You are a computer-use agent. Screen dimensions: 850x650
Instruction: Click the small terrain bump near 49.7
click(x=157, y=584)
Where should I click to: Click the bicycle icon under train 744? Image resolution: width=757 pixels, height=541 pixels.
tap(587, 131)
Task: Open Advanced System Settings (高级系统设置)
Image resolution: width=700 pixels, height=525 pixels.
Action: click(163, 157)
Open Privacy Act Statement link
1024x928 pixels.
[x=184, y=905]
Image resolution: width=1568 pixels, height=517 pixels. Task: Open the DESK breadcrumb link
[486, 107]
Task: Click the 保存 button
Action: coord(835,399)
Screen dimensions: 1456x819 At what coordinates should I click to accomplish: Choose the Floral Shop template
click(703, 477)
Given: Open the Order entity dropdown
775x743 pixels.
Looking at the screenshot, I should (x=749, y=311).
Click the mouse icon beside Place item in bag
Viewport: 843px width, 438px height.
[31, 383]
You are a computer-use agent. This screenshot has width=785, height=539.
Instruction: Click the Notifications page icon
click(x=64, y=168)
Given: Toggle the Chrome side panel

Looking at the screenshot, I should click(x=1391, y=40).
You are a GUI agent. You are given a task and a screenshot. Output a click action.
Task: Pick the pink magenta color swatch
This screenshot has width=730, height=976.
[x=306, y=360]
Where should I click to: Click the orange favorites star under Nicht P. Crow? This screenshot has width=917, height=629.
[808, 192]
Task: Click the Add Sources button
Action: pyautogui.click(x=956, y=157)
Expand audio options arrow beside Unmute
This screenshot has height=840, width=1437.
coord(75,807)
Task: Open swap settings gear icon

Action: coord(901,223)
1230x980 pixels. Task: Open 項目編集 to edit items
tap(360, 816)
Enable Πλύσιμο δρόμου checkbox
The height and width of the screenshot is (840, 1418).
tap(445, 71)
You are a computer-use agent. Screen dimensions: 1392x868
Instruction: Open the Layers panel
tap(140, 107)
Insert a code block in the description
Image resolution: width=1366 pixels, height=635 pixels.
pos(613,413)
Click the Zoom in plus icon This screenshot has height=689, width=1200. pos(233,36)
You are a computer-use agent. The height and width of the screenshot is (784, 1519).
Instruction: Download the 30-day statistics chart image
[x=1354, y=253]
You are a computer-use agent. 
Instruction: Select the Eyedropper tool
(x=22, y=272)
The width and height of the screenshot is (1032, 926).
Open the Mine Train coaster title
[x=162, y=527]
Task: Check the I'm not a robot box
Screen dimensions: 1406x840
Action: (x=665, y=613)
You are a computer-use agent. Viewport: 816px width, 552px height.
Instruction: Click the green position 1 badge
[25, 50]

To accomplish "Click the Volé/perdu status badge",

# Set task
Arrange all of the records above as a JSON list of strings, one string per line, leaving out blank lines.

# Complete response
[
  "You are a computer-use agent. Screen dimensions: 850x650",
  "Instruction: Click the small terrain bump near 49.7",
  "click(x=157, y=584)",
  "Where should I click to: Click the bicycle icon under train 744? Image resolution: width=757 pixels, height=541 pixels.",
  "tap(587, 131)",
  "Task: Open Advanced System Settings (高级系统设置)",
  "Image resolution: width=700 pixels, height=525 pixels.",
  "Action: click(163, 157)",
  "Open Privacy Act Statement link",
  "1024x928 pixels.",
  "[x=184, y=905]",
  "Image resolution: width=1568 pixels, height=517 pixels. Task: Open the DESK breadcrumb link",
  "[486, 107]",
  "Task: Click the 保存 button",
  "Action: coord(835,399)",
  "Screen dimensions: 1456x819 At what coordinates should I click to accomplish: Choose the Floral Shop template",
  "click(703, 477)",
  "Given: Open the Order entity dropdown",
  "775x743 pixels.",
  "Looking at the screenshot, I should (x=749, y=311).",
  "Click the mouse icon beside Place item in bag",
  "Viewport: 843px width, 438px height.",
  "[31, 383]",
  "You are a computer-use agent. This screenshot has width=785, height=539.",
  "Instruction: Click the Notifications page icon",
  "click(x=64, y=168)",
  "Given: Toggle the Chrome side panel",
  "Looking at the screenshot, I should click(x=1391, y=40).",
  "You are a GUI agent. You are given a task and a screenshot. Output a click action.",
  "Task: Pick the pink magenta color swatch",
  "This screenshot has width=730, height=976.",
  "[x=306, y=360]",
  "Where should I click to: Click the orange favorites star under Nicht P. Crow? This screenshot has width=917, height=629.",
  "[808, 192]",
  "Task: Click the Add Sources button",
  "Action: pyautogui.click(x=956, y=157)",
  "Expand audio options arrow beside Unmute",
  "This screenshot has height=840, width=1437.",
  "coord(75,807)",
  "Task: Open swap settings gear icon",
  "Action: coord(901,223)",
  "1230x980 pixels. Task: Open 項目編集 to edit items",
  "tap(360, 816)",
  "Enable Πλύσιμο δρόμου checkbox",
  "The height and width of the screenshot is (840, 1418).",
  "tap(445, 71)",
  "You are a computer-use agent. Screen dimensions: 1392x868",
  "Instruction: Open the Layers panel",
  "tap(140, 107)",
  "Insert a code block in the description",
  "Image resolution: width=1366 pixels, height=635 pixels.",
  "pos(613,413)",
  "Click the Zoom in plus icon This screenshot has height=689, width=1200. pos(233,36)",
  "You are a computer-use agent. The height and width of the screenshot is (784, 1519).",
  "Instruction: Download the 30-day statistics chart image",
  "[x=1354, y=253]",
  "You are a computer-use agent. ",
  "Instruction: Select the Eyedropper tool",
  "(x=22, y=272)",
  "The width and height of the screenshot is (1032, 926).",
  "Open the Mine Train coaster title",
  "[x=162, y=527]",
  "Task: Check the I'm not a robot box",
  "Screen dimensions: 1406x840",
  "Action: (x=665, y=613)",
  "You are a computer-use agent. Viewport: 816px width, 552px height.",
  "Instruction: Click the green position 1 badge",
  "[25, 50]",
  "To accomplish \"Click the Volé/perdu status badge\","
]